[The records]:
┄┄┄┄┄┄
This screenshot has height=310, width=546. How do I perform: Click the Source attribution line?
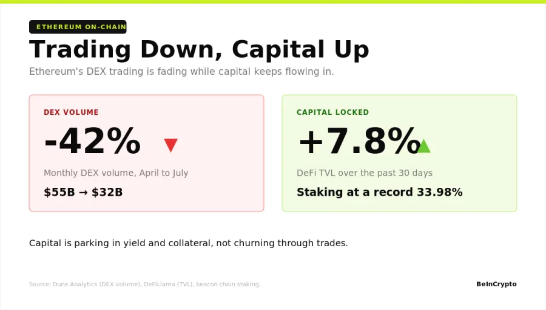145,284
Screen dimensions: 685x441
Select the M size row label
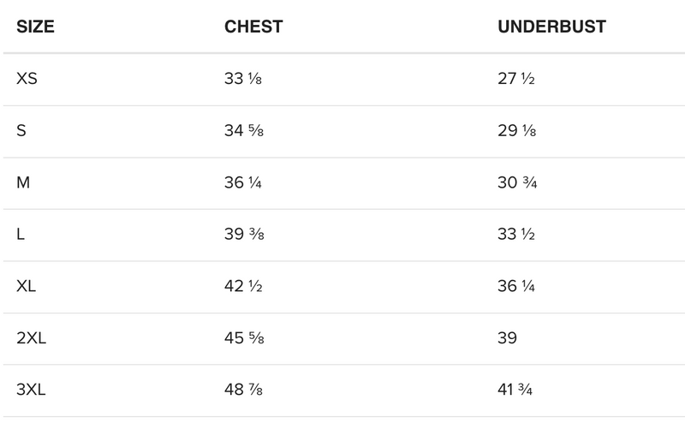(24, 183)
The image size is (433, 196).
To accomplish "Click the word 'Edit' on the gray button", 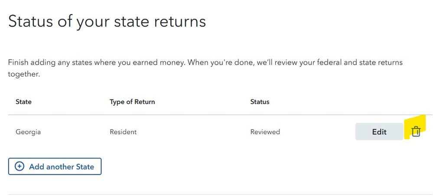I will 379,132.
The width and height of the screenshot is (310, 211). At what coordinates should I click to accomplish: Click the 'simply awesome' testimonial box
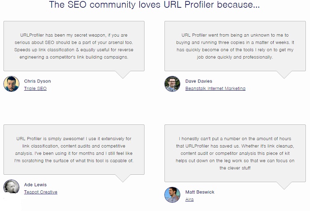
┄┄┄┄┄┄
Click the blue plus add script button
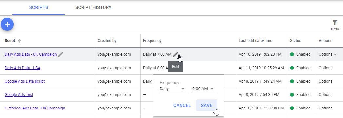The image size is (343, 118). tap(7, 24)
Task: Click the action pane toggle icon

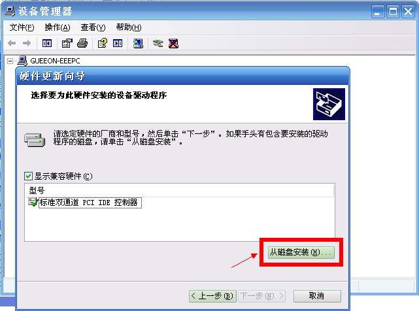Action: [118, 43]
┄┄┄┄┄┄
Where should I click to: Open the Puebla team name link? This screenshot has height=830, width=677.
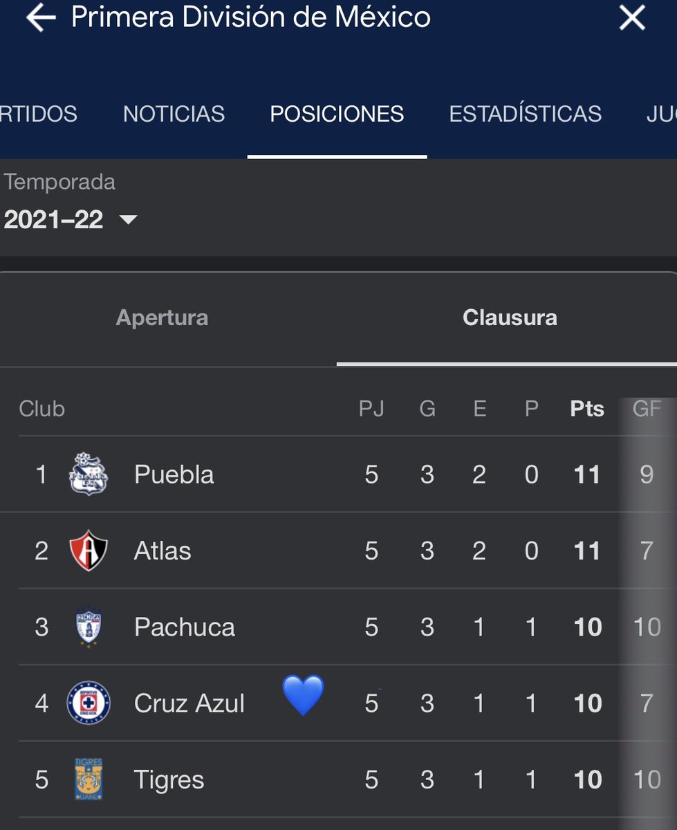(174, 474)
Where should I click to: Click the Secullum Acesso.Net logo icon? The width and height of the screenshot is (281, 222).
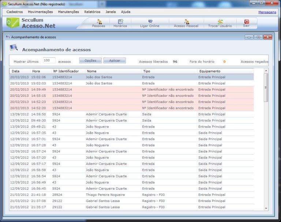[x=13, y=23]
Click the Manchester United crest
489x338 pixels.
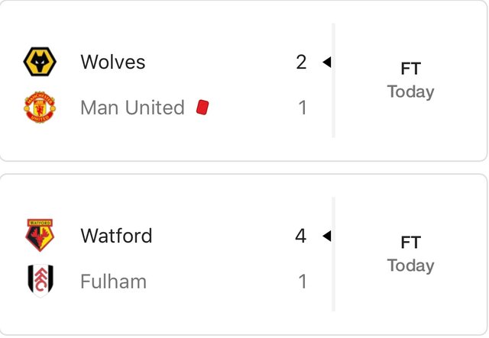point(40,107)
┄┄┄┄┄┄
[Exercise description]: Begin at the line that has "Where should I click to: Open" and stop after the line that has "point(40,107)". Rewrite only those items with "screenshot" replaced by "screen capture", keep everything else the same, and leave the pictures out.

[Exercise result]:
Where should I click to: Open the Puebla team name link? This screen capture has height=830, width=677.
(174, 474)
Where should I click to: Click the Secullum Acesso.Net logo icon? The width and height of the screen capture is (281, 222).
[x=13, y=23]
Click the Manchester United crest
489x338 pixels.
point(40,107)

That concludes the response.